За наше звено в лагере отвечал один раненый, дядя Петя. От него вечерами, когда мы сидели в палатке – конечно, без электрических лампочек – впервые я услышала про Шерлока Холмса, Тарзана, «Хижину Дяди Тома». Он нам рассказывал. Я помню: дождь стучит по палатке, мы лежим – «Ох-ох-ох» и «Ах-ах-ах». Я тогда так зажглась этой литературой от дяди Пети. Хотя, теперь думаю, какой там «дядя»? Какой-нибудь молодой начитанный парень.
А однажды среди дня пришла машина и привезла в лагерь маму. Я увидела ее, побежала встречать, а дядя Петя меня остановил: «Это твоя мать?» — «Да». — «Она мне спасла ногу. Мне ее уже решили отрезать, а твоя мать подошла и сказала: «Давайте попробуем иначе». Мама тогда ввела новый метод, солдата удалось вылечить. Он какое-то время работал в лагере, а потом вернулся на фронт и писал мне оттуда письма героического склада.

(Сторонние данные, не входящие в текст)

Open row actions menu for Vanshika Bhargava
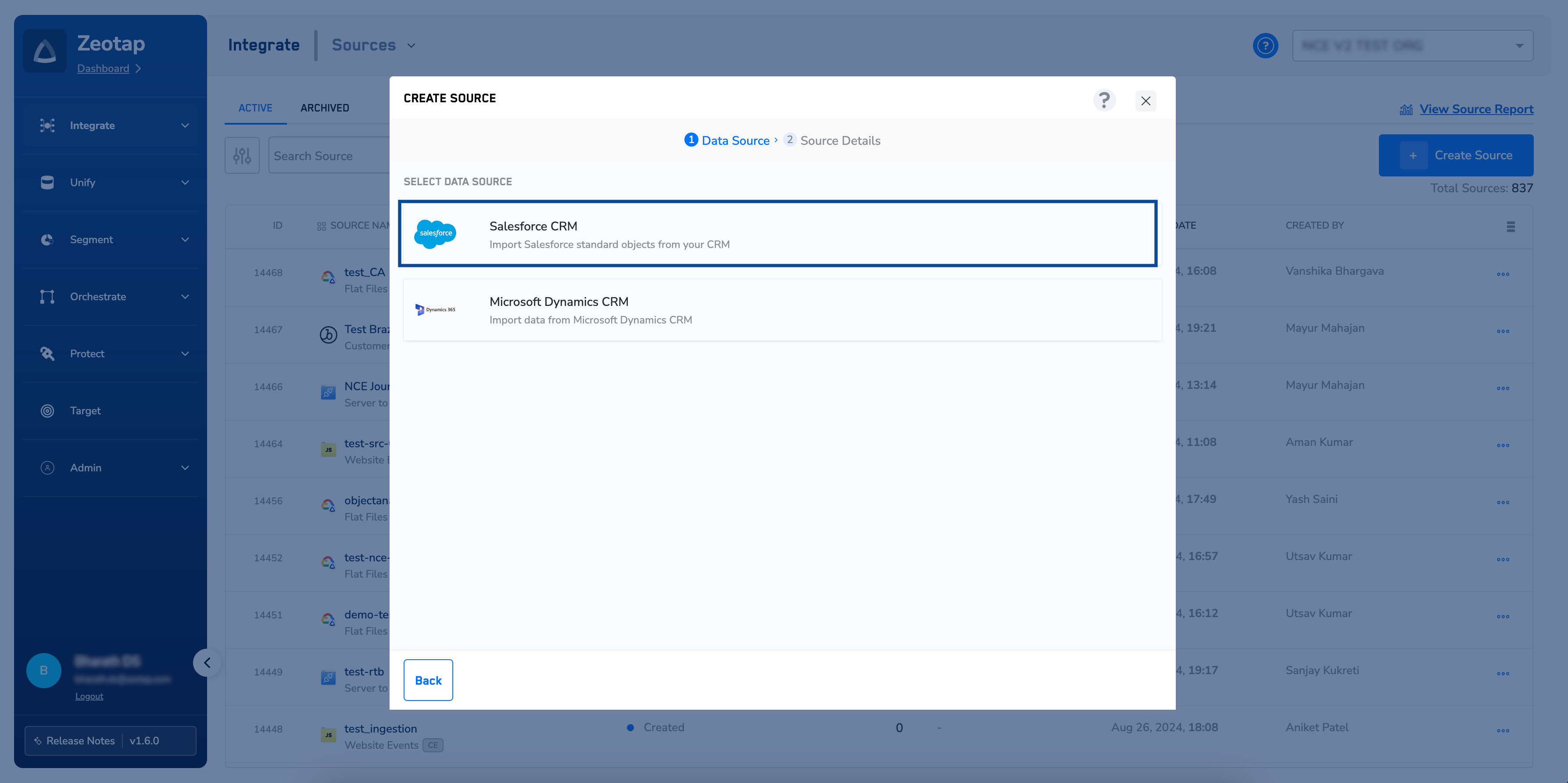The height and width of the screenshot is (783, 1568). [1502, 274]
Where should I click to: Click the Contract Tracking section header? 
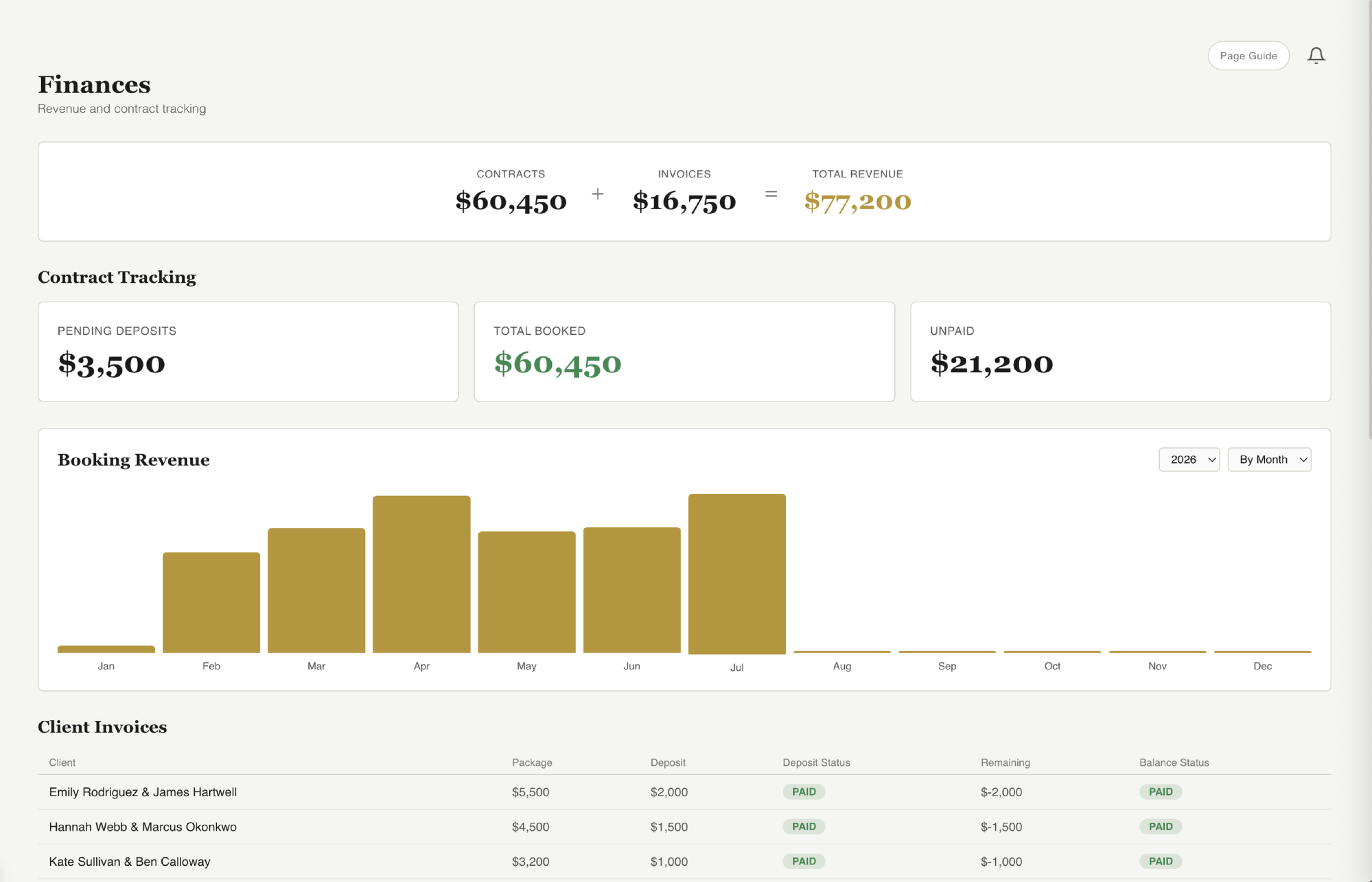pos(116,277)
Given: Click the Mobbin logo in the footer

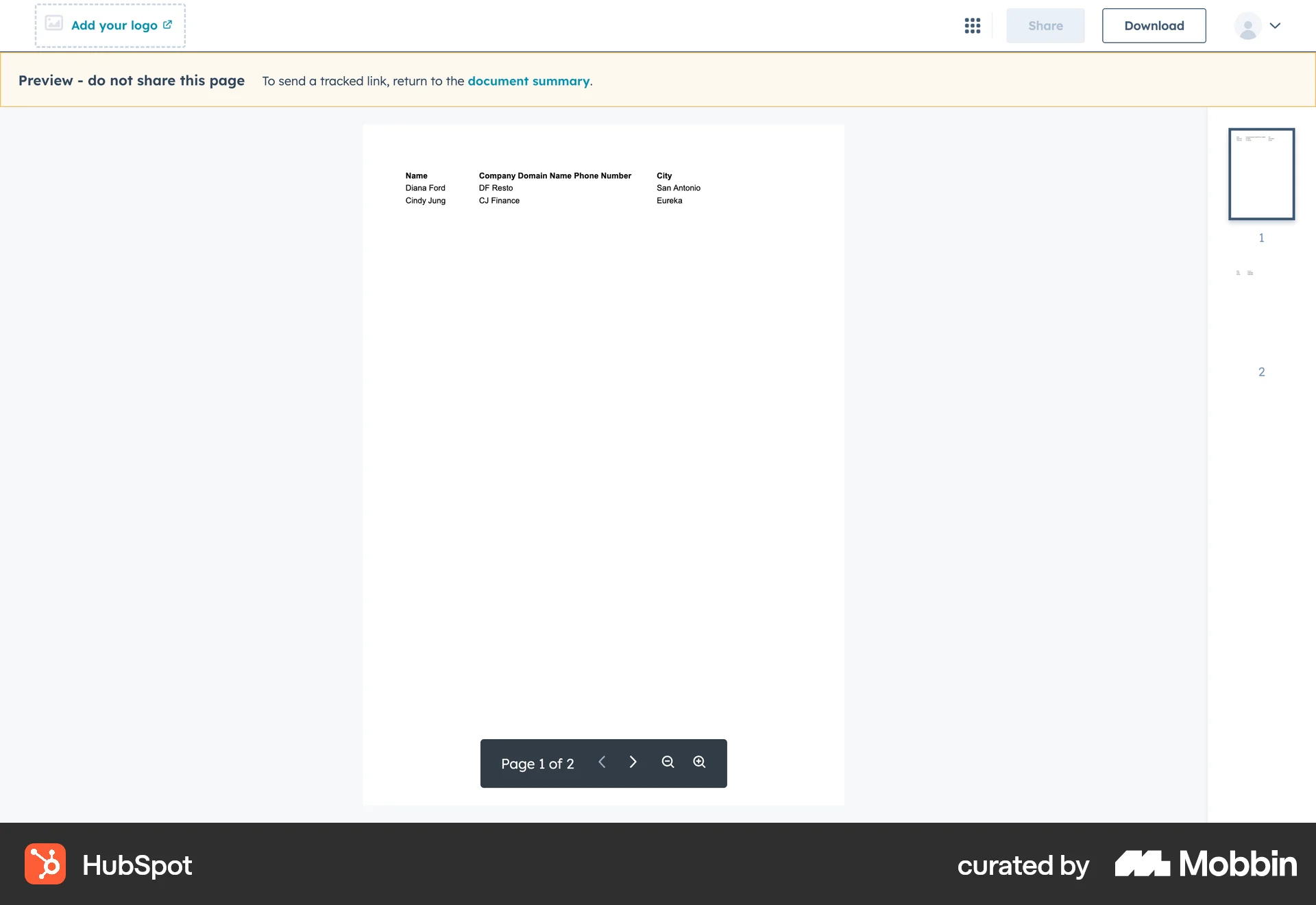Looking at the screenshot, I should click(x=1204, y=864).
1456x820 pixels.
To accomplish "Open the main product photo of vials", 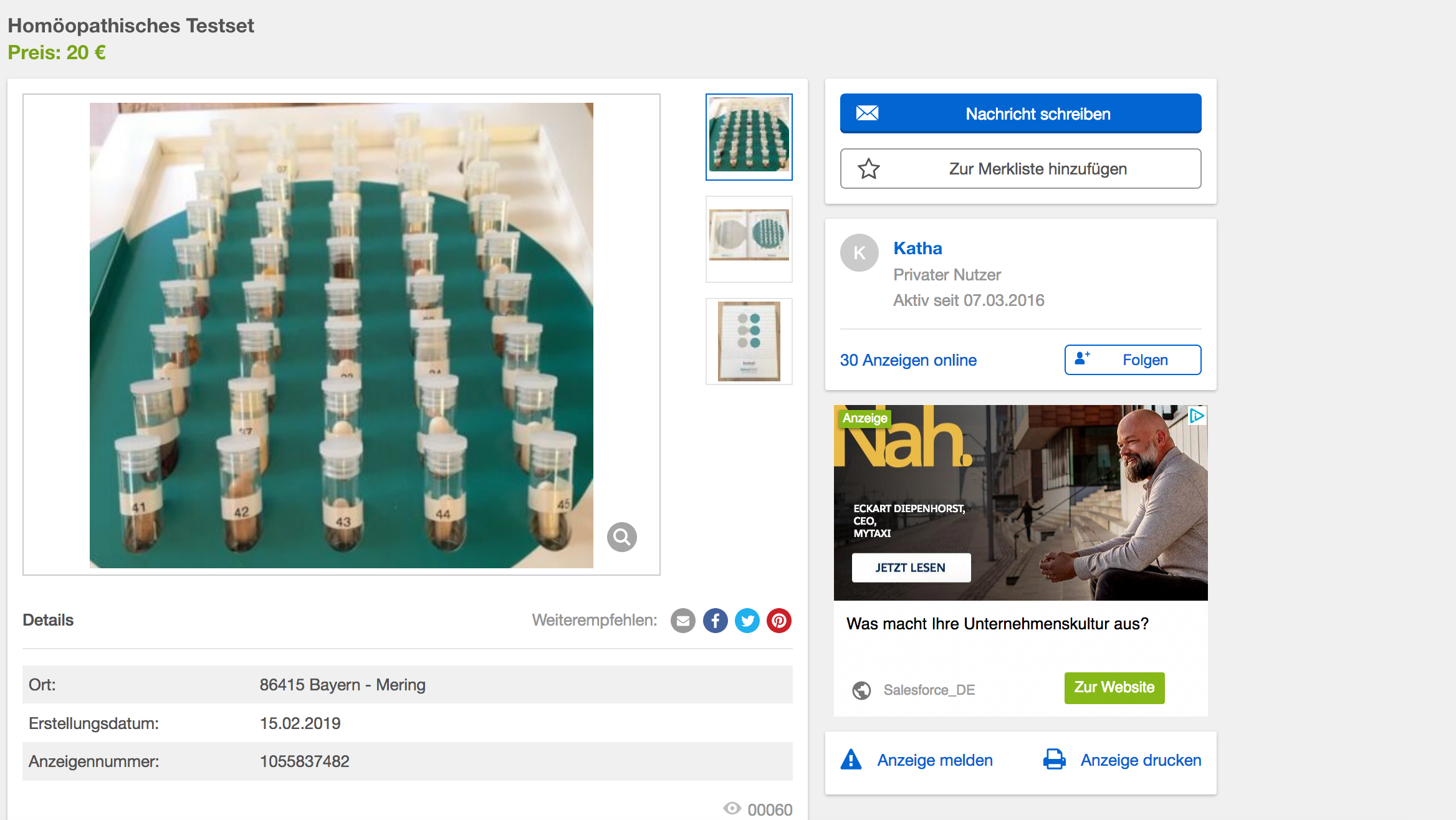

В 43–44-м году Иконникова организовала регулярное посещение госпиталя американскими делегациями. Эти визиты давали госпиталю, прежде всего, лекарства, бинты, инструменты, даже тушенку со сгущенкой (кое-что и мне перепадало: сотрудников и детей кормили при госпитале). Когда американцы приходили – это было событие. Я несколько раз видела, как их очень медленно проводили по всему госпиталю сверху донизу, американцы – они же дотошные, им все посмотри. На мой детский взгляд, они были такие ухоженные, по сравнению нами, такие… кругленькие, скажем. И еще что я запомнила, – это огромные глаза американцев – в пол-лица. То, что они видели, было для них страшным потрясением. И все эти раненые – молодые, искалеченные. И то, как врачи работают.